When a sun-sized star uses up the hydrogen in its core, fusion stops, and the temperature isn't high enough for helium fusion to begin. The lack of outward radiation pressure allows the core to contract. Because the core is contracting and the gravitational attraction weakening, the outer layer cools, turns red and starts to expand, and the star turns into a red giant. Red giants typically grow to 10 to 100 times the diameter of the main sequence star. When the sun enters its red giant phase, which will last from 1 to 2 billion years, it could grow large enough to engulf the Earth.

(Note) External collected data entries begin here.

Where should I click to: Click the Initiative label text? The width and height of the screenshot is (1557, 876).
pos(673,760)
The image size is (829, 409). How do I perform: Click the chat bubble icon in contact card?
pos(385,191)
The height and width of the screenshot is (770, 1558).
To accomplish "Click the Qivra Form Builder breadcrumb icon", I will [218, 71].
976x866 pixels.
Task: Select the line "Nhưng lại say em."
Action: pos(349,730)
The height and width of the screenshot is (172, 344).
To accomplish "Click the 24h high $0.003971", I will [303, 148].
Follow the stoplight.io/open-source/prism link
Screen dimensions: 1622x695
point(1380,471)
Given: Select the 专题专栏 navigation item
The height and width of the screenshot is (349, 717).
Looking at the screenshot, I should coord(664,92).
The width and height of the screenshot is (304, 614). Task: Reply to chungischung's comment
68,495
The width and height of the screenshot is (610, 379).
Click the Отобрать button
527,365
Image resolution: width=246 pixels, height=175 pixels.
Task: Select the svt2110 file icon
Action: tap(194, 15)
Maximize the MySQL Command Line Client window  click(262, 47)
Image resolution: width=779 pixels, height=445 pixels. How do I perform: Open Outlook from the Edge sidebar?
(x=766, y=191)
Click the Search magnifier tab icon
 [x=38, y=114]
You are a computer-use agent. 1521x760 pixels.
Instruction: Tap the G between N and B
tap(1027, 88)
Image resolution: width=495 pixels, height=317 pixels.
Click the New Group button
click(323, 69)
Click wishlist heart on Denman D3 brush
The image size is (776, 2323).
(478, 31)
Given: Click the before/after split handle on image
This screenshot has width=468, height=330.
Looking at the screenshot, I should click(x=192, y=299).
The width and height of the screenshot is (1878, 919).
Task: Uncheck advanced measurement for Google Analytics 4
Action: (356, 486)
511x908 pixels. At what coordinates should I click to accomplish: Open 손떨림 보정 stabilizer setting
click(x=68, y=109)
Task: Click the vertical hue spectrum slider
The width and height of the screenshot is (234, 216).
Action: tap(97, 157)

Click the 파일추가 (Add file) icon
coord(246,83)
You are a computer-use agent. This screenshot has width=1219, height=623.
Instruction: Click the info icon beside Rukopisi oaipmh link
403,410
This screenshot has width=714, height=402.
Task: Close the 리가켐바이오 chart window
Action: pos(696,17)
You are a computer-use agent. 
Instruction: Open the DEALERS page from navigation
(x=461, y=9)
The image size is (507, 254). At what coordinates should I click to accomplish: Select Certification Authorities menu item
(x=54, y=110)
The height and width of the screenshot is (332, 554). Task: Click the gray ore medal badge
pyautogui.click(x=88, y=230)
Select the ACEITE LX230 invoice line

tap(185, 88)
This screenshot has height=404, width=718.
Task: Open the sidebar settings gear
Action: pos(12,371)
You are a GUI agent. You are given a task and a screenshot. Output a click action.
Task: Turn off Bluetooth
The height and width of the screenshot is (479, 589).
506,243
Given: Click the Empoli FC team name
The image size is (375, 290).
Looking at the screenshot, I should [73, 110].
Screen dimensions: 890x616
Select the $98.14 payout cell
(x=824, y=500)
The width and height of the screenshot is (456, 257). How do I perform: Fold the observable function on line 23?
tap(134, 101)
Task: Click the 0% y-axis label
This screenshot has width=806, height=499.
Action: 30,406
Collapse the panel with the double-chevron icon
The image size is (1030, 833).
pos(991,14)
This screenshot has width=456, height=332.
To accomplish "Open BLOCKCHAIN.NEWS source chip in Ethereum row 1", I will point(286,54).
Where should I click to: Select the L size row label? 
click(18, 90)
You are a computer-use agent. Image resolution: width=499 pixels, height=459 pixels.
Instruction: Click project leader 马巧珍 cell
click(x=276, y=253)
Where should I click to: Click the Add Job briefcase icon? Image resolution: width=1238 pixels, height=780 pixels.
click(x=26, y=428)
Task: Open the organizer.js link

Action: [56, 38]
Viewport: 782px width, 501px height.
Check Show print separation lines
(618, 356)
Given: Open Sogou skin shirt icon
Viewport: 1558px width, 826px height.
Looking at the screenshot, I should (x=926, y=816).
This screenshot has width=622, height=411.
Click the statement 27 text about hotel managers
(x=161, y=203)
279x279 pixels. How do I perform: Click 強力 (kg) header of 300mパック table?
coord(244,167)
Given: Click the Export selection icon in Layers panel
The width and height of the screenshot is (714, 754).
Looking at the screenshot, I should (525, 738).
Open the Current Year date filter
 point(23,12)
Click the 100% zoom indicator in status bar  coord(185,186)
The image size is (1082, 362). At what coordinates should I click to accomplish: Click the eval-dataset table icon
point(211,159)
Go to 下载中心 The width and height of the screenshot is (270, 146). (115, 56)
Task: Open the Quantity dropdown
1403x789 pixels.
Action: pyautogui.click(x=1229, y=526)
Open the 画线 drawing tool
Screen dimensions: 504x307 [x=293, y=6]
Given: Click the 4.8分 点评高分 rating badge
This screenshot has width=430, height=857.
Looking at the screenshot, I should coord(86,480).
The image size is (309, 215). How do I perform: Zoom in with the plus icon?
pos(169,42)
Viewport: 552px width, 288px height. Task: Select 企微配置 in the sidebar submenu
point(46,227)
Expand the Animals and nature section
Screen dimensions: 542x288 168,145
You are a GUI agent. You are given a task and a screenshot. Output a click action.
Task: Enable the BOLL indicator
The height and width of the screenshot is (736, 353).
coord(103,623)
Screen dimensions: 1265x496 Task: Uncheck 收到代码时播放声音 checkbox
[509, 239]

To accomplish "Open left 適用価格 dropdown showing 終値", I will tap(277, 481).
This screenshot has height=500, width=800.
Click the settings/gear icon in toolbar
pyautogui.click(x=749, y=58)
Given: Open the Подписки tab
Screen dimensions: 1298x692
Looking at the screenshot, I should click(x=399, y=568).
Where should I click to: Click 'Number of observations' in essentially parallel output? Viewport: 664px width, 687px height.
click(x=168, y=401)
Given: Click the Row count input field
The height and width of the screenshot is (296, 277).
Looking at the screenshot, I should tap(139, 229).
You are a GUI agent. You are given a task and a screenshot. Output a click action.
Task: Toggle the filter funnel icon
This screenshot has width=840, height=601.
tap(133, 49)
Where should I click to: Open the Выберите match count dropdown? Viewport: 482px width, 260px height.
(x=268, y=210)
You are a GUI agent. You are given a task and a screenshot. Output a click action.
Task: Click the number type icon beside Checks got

The Second Red Giant Phase

As the core of a red giant contracts, electrons are packed so closely together that quantum mechanical principles become important. The Pauli Exclusion Principle dictates that no two electrons can occupy the same state, and the forces of repulsion become become stronger than thermal pressure and independent of temperature. Matter in this state is said to be degenerate, and it allows explosive reactions to occur. Helium in the core begins to fuse into carbon while the hydrogen in the layer surrounding the core also begins to fuse into helium. These reactions produce more outward pressure, causing the star to expand even more. This is the second red giant phase, and it lasts for about a million years.

The White Dwarf Phase

The core of a red giant eventually reaches a point at which, due to quantum mechanical principles, it can no longer collapse, and it begins to burn with a bluish white light, becoming a white dwarf. By this time, its mass is similar to that of the original star, but its diameter is about the size of the Earth, so it is super-dense. It eventually cools, turns into a black dwarf and goes dark. While it is still a white dwarf, the gases forming the outer layer of the star cool and drift away from the core in a formation known as a planetary nebula. Well-known examples include the Ring and Cat's Eye Nebulae.